▸ Records for this task:
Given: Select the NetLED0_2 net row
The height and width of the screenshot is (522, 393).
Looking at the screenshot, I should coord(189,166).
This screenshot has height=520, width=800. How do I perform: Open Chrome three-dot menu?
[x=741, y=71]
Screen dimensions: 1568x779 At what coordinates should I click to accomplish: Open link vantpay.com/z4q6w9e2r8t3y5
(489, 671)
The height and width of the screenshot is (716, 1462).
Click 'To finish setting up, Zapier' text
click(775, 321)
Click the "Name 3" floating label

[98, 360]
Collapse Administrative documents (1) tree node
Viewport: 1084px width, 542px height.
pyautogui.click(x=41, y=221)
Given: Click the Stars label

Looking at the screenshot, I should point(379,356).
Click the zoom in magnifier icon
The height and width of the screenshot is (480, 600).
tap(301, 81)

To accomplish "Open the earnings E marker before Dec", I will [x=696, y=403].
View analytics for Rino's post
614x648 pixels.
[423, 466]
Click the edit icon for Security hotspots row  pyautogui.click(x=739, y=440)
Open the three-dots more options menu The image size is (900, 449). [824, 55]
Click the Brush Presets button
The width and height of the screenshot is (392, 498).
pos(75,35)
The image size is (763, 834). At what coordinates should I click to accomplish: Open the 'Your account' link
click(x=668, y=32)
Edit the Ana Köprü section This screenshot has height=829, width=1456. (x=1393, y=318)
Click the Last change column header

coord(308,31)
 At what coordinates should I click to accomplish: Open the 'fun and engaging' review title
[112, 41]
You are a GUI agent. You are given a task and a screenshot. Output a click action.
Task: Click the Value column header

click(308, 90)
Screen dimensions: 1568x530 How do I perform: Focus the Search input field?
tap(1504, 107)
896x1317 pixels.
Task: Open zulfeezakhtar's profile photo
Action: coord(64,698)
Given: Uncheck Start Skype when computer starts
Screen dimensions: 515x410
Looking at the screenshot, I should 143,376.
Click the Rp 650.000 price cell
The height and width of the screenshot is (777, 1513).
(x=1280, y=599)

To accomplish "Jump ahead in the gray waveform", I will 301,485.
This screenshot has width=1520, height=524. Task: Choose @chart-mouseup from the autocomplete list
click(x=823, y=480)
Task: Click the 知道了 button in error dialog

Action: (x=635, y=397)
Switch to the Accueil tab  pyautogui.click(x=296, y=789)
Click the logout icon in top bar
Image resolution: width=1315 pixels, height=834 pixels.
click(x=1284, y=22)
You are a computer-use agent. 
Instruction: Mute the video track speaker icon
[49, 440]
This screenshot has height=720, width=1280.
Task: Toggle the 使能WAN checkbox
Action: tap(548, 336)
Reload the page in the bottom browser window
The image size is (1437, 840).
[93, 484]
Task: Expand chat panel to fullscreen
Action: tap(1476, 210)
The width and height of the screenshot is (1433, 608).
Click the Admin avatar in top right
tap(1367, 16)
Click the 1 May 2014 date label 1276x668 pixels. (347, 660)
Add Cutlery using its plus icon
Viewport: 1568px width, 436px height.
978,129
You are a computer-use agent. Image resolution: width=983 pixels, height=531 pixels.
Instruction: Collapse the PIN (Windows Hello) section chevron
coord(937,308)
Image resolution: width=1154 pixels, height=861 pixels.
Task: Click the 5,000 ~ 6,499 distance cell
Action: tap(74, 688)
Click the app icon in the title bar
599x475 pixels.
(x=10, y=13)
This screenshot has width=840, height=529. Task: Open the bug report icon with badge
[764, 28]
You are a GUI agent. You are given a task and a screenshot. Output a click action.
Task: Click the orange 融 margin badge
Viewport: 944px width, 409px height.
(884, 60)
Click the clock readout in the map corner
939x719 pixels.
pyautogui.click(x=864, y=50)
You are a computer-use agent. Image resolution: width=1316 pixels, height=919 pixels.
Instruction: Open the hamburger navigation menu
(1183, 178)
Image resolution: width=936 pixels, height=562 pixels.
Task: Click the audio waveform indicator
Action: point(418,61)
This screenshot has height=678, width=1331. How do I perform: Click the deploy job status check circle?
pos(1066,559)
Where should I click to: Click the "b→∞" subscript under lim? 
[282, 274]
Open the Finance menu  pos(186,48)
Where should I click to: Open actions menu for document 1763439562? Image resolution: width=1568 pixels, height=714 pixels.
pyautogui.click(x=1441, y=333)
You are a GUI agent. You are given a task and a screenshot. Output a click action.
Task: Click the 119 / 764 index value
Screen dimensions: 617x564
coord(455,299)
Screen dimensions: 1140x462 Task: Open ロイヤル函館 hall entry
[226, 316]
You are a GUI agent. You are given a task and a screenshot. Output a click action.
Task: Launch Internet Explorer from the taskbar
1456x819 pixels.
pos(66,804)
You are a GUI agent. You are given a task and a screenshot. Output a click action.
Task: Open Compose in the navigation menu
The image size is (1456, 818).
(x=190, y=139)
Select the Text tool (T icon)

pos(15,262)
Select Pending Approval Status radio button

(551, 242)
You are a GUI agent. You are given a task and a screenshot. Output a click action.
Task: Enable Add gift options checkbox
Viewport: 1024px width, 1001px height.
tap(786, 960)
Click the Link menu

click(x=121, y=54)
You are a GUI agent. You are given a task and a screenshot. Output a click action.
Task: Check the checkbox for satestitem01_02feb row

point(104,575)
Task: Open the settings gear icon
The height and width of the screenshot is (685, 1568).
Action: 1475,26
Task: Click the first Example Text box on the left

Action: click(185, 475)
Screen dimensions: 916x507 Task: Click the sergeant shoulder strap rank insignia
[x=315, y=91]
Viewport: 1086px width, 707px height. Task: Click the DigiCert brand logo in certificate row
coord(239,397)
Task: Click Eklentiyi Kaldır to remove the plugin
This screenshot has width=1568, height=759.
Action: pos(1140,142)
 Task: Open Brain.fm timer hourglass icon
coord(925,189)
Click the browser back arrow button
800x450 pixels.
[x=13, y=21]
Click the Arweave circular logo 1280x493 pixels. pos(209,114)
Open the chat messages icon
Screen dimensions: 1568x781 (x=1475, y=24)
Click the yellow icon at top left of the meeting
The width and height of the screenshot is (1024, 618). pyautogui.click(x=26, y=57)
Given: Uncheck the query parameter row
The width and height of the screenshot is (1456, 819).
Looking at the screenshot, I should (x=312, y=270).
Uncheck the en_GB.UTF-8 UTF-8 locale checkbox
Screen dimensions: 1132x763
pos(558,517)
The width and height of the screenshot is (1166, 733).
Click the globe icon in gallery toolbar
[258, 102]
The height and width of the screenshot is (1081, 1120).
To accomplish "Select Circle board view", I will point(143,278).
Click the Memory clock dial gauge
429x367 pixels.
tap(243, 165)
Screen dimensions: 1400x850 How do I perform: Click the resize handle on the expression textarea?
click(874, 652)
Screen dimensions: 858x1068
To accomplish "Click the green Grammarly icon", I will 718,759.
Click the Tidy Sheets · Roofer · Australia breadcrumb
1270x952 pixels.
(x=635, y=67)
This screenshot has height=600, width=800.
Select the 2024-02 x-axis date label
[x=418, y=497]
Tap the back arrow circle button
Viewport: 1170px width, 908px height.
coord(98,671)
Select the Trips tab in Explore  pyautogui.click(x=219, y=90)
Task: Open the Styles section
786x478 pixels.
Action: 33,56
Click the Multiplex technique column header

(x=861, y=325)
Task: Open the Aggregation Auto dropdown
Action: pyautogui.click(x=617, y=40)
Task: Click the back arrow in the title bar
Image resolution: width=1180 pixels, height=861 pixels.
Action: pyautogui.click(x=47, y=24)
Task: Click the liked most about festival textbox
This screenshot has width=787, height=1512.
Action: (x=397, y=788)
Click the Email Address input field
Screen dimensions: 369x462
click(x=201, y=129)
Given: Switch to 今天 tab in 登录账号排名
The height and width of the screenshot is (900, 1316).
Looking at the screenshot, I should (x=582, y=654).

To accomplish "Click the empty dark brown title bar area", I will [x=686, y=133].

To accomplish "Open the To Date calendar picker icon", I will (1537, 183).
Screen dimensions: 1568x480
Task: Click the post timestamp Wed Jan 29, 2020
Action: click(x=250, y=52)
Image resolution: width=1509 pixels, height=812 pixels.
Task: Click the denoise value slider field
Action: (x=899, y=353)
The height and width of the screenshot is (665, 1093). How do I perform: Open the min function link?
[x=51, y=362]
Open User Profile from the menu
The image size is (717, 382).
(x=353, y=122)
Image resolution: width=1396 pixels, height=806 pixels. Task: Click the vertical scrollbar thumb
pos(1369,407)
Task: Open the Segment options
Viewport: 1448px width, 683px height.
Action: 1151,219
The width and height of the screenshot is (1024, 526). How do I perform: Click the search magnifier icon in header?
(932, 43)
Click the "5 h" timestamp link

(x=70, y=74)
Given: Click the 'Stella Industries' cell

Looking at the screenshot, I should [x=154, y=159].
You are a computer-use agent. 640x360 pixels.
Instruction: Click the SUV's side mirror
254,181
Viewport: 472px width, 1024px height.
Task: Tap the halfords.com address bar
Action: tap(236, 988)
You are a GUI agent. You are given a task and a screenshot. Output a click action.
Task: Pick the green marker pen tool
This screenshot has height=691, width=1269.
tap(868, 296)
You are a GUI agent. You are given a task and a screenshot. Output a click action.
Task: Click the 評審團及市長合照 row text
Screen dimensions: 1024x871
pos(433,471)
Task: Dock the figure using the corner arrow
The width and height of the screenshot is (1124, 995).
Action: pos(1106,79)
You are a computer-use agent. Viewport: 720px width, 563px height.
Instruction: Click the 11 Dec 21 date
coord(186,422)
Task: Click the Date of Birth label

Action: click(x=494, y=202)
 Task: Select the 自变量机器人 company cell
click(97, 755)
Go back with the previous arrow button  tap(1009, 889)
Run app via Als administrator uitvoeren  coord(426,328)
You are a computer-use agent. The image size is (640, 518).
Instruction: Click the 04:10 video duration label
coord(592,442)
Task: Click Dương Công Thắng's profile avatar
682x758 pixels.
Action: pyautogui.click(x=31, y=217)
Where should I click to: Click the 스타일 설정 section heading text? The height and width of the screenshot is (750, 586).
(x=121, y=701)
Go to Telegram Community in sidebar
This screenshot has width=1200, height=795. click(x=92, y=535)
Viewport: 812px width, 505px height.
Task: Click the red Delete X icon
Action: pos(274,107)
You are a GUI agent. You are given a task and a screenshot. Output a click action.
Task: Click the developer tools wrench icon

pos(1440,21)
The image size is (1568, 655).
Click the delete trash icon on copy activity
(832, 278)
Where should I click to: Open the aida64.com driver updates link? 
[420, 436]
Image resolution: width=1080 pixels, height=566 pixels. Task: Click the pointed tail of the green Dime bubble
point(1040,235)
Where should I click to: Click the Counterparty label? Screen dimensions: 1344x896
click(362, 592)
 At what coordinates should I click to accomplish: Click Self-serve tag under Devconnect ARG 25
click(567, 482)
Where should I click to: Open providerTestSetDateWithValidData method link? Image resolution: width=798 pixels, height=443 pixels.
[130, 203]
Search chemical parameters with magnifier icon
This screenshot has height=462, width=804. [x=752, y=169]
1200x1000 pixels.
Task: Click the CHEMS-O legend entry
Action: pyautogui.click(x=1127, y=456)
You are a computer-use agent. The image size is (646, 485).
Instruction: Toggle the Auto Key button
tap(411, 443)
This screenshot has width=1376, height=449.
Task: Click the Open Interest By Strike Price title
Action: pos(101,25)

▸ Task to complete:
Identify every line above that contains the word "back", and copy each one in full.

▸ Finished exercise:
Click the browser back arrow button
Tap the back arrow circle button
Task: Click the back arrow in the title bar
Go back with the previous arrow button  tap(1009, 889)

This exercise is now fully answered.